(Exercise instructions):
1. Reproduce word for word the part of the passage on Chinese cybersecurity and data laws below, starting with "The PRC Data Security Law promulgated" and going on through "data and information.".
2. Write the next part of the passage on Chinese cybersecurity and data laws, picking up after its final sentence.

(Article):
#####

Pursuant to the Cybersecurity Review Measures promulgated by the CAC on April 13, 2020 and amended on December 28, 2021, which came into effect on February 15, 2022, if a critical information infrastructure operator (“CIIO”) purchases Internet products and services that affect or may affect national security, it should be subject to cybersecurity review by the CAC. Due to the lack of further interpretations, the exact scope of what constitutes a CIIO remains unclear. In addition, the Cybersecurity Review Measures stipulate that an online platform operator holding more than one million users’ personal information shall be subject to cybersecurity review before listing abroad. We are of the opinion that as the Company has not received any notice from any authorities identifying the Company or any of its PRC operating entities as a CIIO or “data processor,” as mentioned above, the Company is not subject to cybersecurity review.

 

The PRC Data Security Law promulgated by the SCNPC on June 10, 2021, which took effect in September 2021, imposes data security and privacy obligations on entities and individuals carrying out data activities, and introduces a data classification and hierarchical protection system based on the importance of data in economic and social development, as well as the degree of harm it will cause to national security, public interests, or legitimate rights and interests of individuals or organizations when such data is tampered with, destroyed, leaked, or illegally acquired or used. The PRC Data Security Law also provides for a national security review procedure for data activities that may affect national security and imposes export restrictions on certain data and information.

 

Pursuant to the Regulations on the Security Protection of Critical Information Infrastructure promulgated by the State Council on July 30, 2021, which became effective on September 1, 2021, critical information infrastructure shall mean any important network facilities or information systems of the important industry or field such as public communication and information service, energy, communications, water conservation, finance, public services, e- government affairs and national defense science, which may endanger national security, people’s livelihood and public interest in case of damage, function loss or data leakage. In addition, competent departments and administration departments of each important industry and field shall be responsible to formulate determination rules and determine the critical information infrastructure operator in the respective important industry or field. The result of the determination of critical information infrastructure operator shall be communicated to the operator.

 

Pursuant to the Personal Information Protection Law promulgated by the SCNPC on August 20, 2021, which became effective on November 1, 2021, sensitive personal information, once leaked or illegally used, may easily cause harm to the dignity of natural persons or grave harm to personal or property security, including information on biometric characteristics, financial accounts, individual location tracking, etc., as well as the personal information of minors under the age of 14. Personal information handlers shall bear responsibility for their personal information handling activities and adopt necessary measures to safeguard the security of the personal information they handle. Otherwise, the personal information handlers will be ordered to correct or suspend or terminate the provision of services, have illegal income confiscated, and be subject to fines or other penalties.

#####

(Dataset):
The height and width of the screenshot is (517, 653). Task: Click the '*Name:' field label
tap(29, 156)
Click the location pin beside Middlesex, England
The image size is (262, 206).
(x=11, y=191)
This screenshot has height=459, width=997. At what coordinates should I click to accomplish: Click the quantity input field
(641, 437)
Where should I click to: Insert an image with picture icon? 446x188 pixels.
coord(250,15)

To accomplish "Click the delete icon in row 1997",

#####

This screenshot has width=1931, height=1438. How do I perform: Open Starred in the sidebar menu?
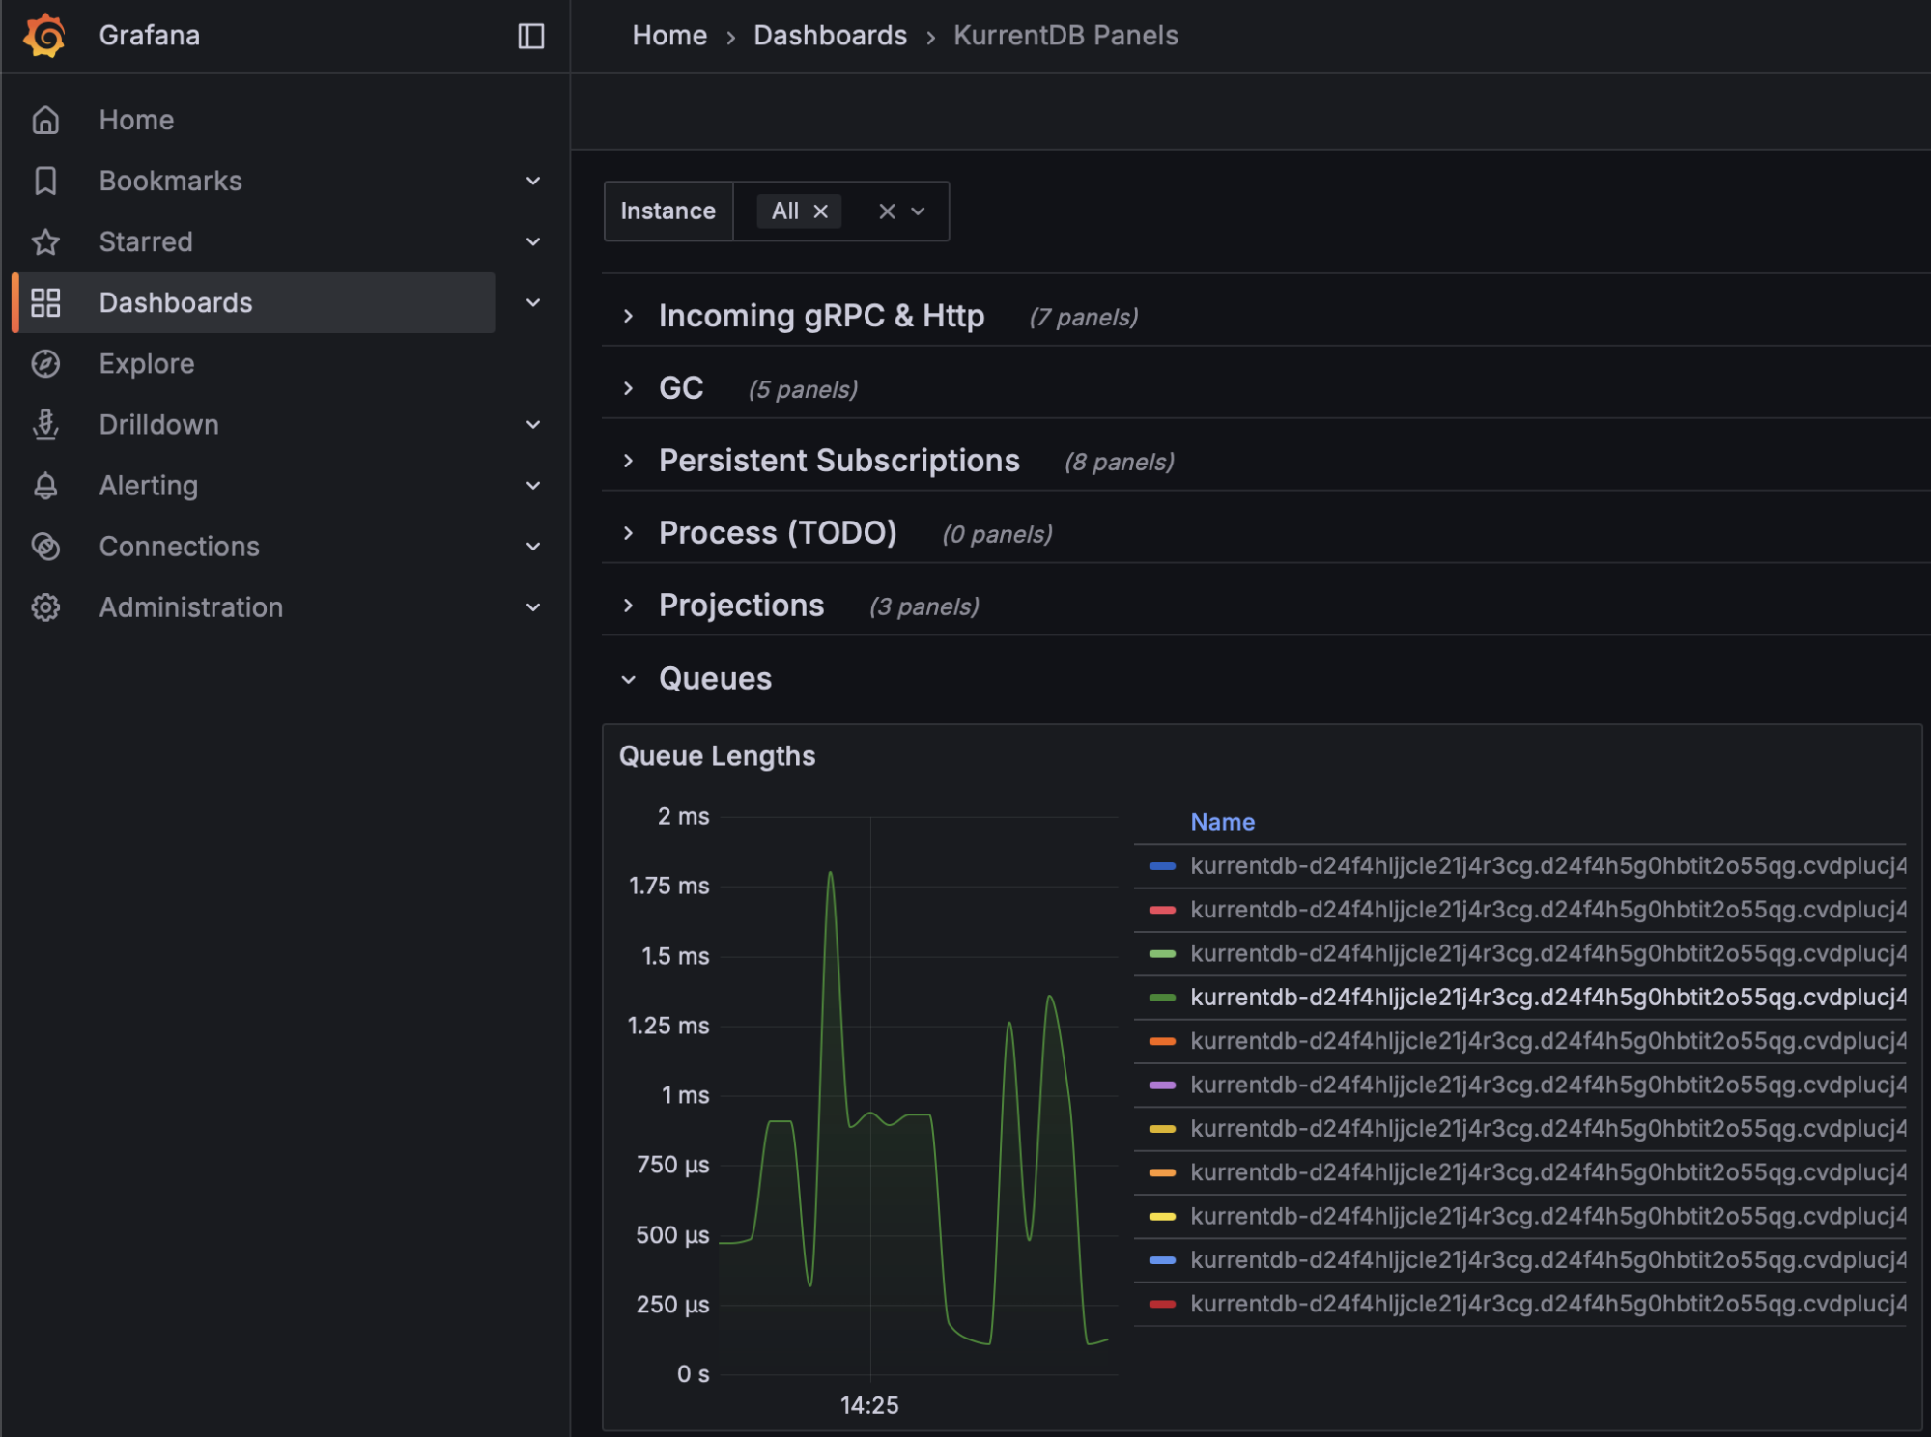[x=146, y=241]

#####

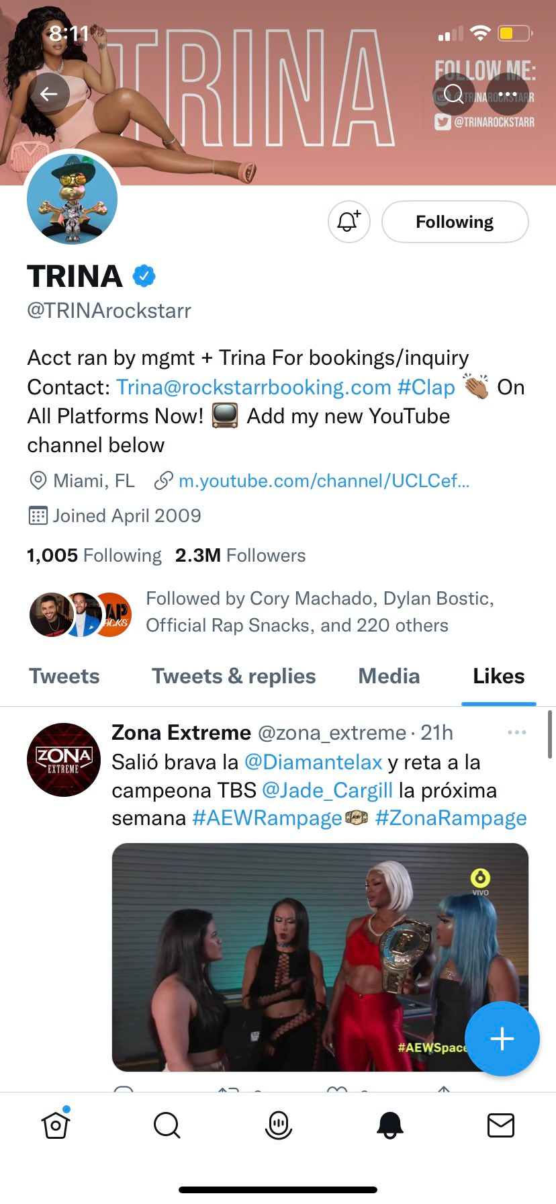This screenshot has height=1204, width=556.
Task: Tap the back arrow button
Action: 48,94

#####

(Solved tasks):
1.
The PRC Data Security Law promulgated by the SCNPC on June 10, 2021, which took effect in September 2021, imposes data security and privacy obligations on entities and individuals carrying out data activities, and introduces a data classification and hierarchical protection system based on the importance of data in economic and social development, as well as the degree of harm it will cause to national security, public interests, or legitimate rights and interests of individuals or organizations when such data is tampered with, destroyed, leaked, or illegally acquired or used. The PRC Data Security Law also provides for a national security review procedure for data activities that may affect national security and imposes export restrictions on certain data and information.

2.
 

5

 

 

Pursuant to the Measures for Security Assessment of Cross-border Data Transfer (Draft for Comment) circulated by the CAC on October 29, 2021, any data processor which processes or exports personal information exceeding a certain volume threshold under such draft measures shall apply for security assessment by the CAC before transferring any personal information abroad. The security assessment requirement also applies to any transfer of important data outside of China.

 

Pursuant to the Regulations on Network Data Security Management (Draft for Comment) circulated by the CAC on November 14, 2021, data processors shall, in accordance with relevant state provisions, apply for cybersecurity review when carrying out the following activities: (1) the merger, reorganization or separation of Internet platform operators which have acquired a large number of data resources related to national security, economic development or public interests, which affect or may affect national security; (2) data processors which handle personal information of more than one million people contemplating to list its securities on a foreign stock exchange; (3) data processors contemplating to list its securities on a stock exchange in Hong Kong, which affects or may affect national security; or (4) other data processing activities that affect or may affect national security. If we fail to apply for or pass the cybersecurity review in accordance with the relevant laws and regulations, we will be required to take remedial measures, and at the same time be subject to disciplinary warnings and/or administrative penalties of an amount ranging from RMB50,000 (approximately $7,000) to RMB500,000 (approximately $70,000) for a single violation incident. Furthermore, if such violation results in a material impact, we may be subject to more severe penalties, such as revocation of relevant practicing licenses and permits.

 

Pursuant to the Administrative Provisions on Internet Information Service Algorithm Recommendation promulgated jointly by the CAC, the MIIT, the Ministry of Public Security and the SAMR on December 31, 2021, which came into effect on March 1, 2022, algorithm recommendation service providers shall inform users of their provision of algorithm recommendation services in a conspicuous manner, and publicize the basic principles, purpose intentions, and main operating mechanisms of algorithm recommendation services in an appropriate manner. Algorithm recommendation service providers selling goods or providing services to consumers shall protect consumers’ rights of fair trade and are prohibited from carrying out illegal conduct such as unreasonable differential treatment on transaction conditions based on consumers’ preferences, purchasing habits, and other such characteristics.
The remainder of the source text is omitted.